#### Exercise material ####
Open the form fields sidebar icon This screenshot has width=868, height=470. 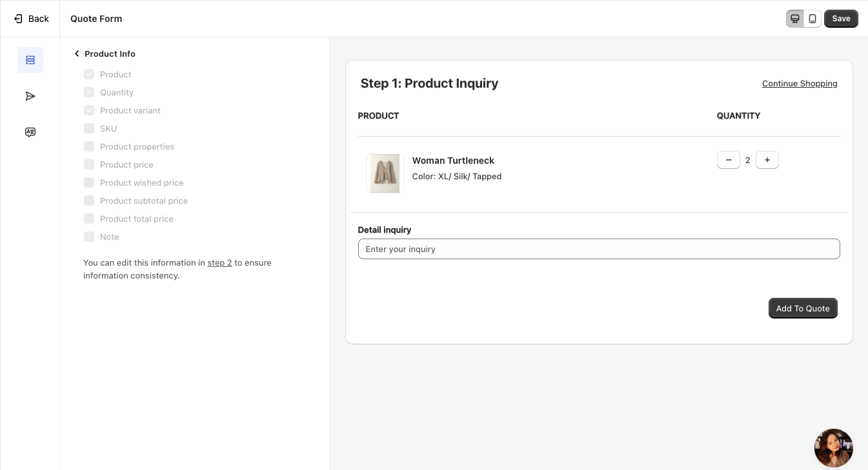[x=30, y=60]
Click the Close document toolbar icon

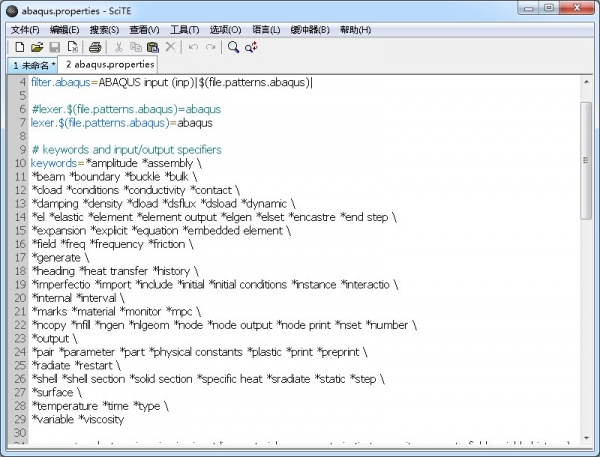pos(73,47)
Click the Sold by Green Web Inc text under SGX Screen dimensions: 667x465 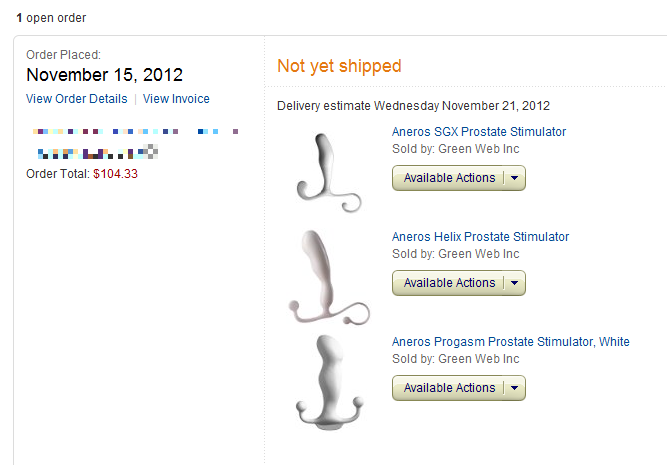[x=455, y=149]
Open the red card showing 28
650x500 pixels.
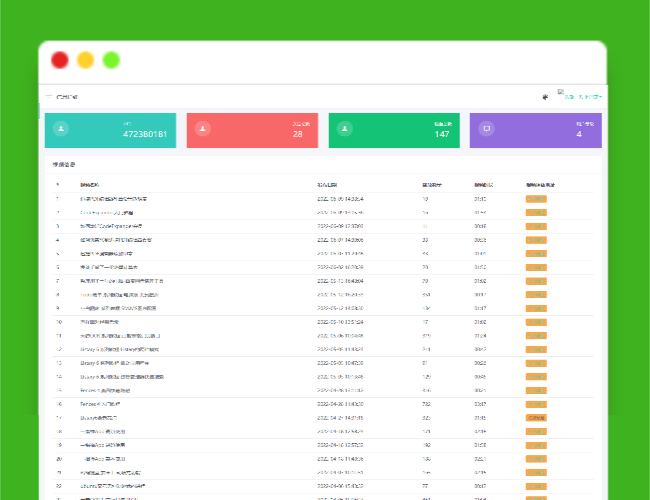click(252, 130)
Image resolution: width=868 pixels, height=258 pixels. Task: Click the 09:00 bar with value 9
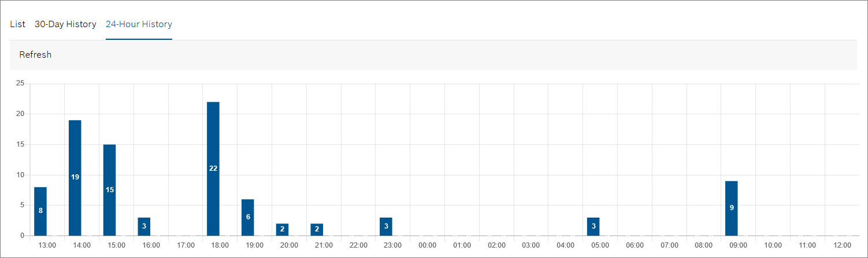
####
## Work instructions
Within the listing above, find the line containing "Open the red card showing 28", then print it and every line after it exactly, leaving out pictures.

## Written response
Open the red card showing 28
650x500 pixels.
click(252, 130)
Image resolution: width=868 pixels, height=258 pixels. Task: Click the 09:00 bar with value 9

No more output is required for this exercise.